In quegli anni le visite al campo di Dachau erano rare, per lo più ex reclusi con le famiglie. Nessun turista niente ricostruzioni grafiche o proiezioni di filmati d’epoca. Solo un grande spazio spianato dove erano state mantenute poche strutture: un paio di dormitori, la caserma delle SS e i forni crematori a celle singole, con chiavistello. Delle baracche restava sul terreno il segno del perimetro. 

Intorno, un grande silenzio; su tutto, un cielo caliginoso e – così assicurò il guardiano – perennemente grigio anche nelle giornate estive che in Germania regalano spesso cieli limpidi e intensamente azzurri. Come se perfino il sole avesse vergogna di mostrarsi in quel luogo di morte. Restammo alcune ore e non riuscimmo a scambiarci alcuna parola. Nella sala dei forni lei pianse ed io riuscii a nascondere l’emozione nella folta barba ma non il tremore delle mani che in più occasioni rese mosse le diapositive che ancora oggi, di tanto in tanto, rivedo.

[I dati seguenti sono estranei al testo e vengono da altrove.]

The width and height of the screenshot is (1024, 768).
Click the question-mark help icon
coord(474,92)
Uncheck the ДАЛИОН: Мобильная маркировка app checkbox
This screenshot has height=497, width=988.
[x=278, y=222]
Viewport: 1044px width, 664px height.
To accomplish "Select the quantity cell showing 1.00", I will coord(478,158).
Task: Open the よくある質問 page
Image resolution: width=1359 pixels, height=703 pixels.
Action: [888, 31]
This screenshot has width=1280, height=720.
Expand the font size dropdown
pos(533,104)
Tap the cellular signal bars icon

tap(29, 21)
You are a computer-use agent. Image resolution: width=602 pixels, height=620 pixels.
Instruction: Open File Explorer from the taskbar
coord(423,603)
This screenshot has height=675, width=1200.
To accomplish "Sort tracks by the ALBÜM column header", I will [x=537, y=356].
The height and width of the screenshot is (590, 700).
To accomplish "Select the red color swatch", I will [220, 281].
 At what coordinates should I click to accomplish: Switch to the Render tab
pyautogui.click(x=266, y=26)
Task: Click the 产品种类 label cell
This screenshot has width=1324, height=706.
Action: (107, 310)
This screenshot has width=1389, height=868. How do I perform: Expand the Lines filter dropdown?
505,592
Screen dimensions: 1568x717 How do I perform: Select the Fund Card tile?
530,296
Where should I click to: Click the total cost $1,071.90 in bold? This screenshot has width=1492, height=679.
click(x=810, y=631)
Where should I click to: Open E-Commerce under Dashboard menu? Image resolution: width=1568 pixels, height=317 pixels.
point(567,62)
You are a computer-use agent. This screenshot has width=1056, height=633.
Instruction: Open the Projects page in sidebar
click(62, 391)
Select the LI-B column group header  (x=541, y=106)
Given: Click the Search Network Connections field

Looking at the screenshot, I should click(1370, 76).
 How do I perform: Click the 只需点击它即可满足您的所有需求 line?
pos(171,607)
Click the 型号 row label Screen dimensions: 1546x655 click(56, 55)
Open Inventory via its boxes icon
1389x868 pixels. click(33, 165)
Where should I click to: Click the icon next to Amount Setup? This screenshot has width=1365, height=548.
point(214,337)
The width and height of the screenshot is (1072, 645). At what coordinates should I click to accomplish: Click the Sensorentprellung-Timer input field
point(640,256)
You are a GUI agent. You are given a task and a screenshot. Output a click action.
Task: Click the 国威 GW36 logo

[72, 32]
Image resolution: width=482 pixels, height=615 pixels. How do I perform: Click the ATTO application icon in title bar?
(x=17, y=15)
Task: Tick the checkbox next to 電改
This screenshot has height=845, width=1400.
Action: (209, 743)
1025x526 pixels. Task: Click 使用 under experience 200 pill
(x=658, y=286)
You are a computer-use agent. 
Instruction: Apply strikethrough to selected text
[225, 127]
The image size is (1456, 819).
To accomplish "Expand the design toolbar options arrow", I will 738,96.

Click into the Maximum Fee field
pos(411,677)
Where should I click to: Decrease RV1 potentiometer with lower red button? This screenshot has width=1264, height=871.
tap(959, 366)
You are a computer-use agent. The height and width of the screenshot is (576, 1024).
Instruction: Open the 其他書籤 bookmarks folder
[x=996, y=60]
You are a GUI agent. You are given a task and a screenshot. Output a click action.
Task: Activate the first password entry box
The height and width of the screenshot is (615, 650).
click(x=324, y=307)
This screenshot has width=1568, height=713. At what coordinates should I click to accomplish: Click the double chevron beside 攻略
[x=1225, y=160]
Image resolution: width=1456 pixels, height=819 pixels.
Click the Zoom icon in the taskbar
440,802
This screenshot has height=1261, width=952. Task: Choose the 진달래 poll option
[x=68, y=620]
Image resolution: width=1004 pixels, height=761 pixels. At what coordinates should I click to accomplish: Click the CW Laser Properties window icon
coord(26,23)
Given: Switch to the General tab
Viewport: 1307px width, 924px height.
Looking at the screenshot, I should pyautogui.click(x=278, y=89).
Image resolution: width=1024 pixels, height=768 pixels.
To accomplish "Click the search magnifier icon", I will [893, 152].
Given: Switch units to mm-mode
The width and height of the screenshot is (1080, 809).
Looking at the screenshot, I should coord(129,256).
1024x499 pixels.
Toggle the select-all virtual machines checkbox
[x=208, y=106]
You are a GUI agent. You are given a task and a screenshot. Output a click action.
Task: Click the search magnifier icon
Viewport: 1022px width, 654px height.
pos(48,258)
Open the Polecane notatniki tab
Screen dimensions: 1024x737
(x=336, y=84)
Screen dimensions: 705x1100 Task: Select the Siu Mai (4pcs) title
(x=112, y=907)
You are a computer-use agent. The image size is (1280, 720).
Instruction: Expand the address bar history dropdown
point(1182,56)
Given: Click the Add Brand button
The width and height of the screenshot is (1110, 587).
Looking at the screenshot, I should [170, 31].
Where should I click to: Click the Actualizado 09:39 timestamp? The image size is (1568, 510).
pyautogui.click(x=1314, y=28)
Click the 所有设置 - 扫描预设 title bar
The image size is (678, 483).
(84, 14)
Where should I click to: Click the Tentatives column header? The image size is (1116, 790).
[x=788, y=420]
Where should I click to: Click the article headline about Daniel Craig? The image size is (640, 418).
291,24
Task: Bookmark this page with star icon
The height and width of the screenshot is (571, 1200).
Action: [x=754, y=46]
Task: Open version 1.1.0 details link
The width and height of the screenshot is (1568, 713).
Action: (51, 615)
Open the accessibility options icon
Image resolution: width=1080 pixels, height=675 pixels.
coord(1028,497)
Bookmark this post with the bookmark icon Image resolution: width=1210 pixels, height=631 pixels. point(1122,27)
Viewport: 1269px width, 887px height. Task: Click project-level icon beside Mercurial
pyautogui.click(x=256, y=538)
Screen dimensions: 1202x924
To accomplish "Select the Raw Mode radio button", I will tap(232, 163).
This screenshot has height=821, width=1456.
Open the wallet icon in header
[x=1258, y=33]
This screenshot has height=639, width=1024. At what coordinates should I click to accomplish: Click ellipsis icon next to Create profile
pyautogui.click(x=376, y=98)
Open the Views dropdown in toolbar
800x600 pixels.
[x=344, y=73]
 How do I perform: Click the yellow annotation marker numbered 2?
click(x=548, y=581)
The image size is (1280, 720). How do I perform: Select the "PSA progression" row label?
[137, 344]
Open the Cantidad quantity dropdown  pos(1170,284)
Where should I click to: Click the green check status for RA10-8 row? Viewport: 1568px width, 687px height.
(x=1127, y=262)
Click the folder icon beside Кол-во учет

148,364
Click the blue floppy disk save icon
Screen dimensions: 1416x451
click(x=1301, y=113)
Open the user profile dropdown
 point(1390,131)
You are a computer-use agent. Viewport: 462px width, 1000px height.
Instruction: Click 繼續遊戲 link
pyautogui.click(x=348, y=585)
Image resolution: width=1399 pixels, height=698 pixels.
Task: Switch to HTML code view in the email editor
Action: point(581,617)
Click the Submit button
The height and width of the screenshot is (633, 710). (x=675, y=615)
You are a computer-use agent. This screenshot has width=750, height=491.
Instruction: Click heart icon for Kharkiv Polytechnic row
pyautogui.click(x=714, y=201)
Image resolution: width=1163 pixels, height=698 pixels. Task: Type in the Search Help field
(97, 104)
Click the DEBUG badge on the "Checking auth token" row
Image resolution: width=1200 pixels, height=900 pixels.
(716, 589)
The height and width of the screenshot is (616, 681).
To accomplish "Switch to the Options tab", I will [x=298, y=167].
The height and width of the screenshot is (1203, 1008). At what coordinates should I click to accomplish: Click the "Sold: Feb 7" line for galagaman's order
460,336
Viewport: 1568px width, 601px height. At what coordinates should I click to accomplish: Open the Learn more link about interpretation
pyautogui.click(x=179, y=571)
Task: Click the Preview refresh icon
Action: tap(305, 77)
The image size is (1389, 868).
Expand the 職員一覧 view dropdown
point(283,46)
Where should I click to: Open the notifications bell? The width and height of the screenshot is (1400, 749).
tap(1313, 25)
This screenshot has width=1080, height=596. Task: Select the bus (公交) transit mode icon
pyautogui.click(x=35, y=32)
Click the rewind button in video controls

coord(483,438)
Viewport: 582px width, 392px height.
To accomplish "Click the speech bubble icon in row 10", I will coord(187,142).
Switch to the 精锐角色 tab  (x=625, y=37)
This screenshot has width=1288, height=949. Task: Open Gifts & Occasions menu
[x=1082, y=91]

Saremmo tornati in Germania e in Austria quasi ogni anno ma in qualunque regione ci trovassimo per vacanze o per lavoro, il ricordo di Dachau non ci ha mai abbandonato.

Nei mesi successivi quando raccontavamo di quella visita non programmata, qualche amico particolarmente spiritoso ci prese in giro per averla inserita in una luna di miele, ma quando anni dopo mostrammo ai nostri figli adolescenti e che pure ne avevano viste di simili in televisione, le immagini la cui resa precaria mostrava i segni delle emozioni provate, comprendemmo cosa volesse dire tramandare direttamente e in prima persona alle nuove generazioni tutto, anche la memoria dell’orrore di cui erano state toccate con le mani le rovine.

L’ultima tappa, prima della tratta autostradale fino a Palermo, a quell’età ancora sostenibile in un’unica maratona automobilistica, fu Assisi. Pregammo per i tanti eventi che ci avrebbero atteso in quelli che sono ormai quarant’anni di matrimonio, ma non dimenticammo di ricordare al Santo della pace e della perfetta letizia quei bambini che gli erano volati incontro a migliaia, confusi e impauriti, ancora avvolti dal fumo dei camini.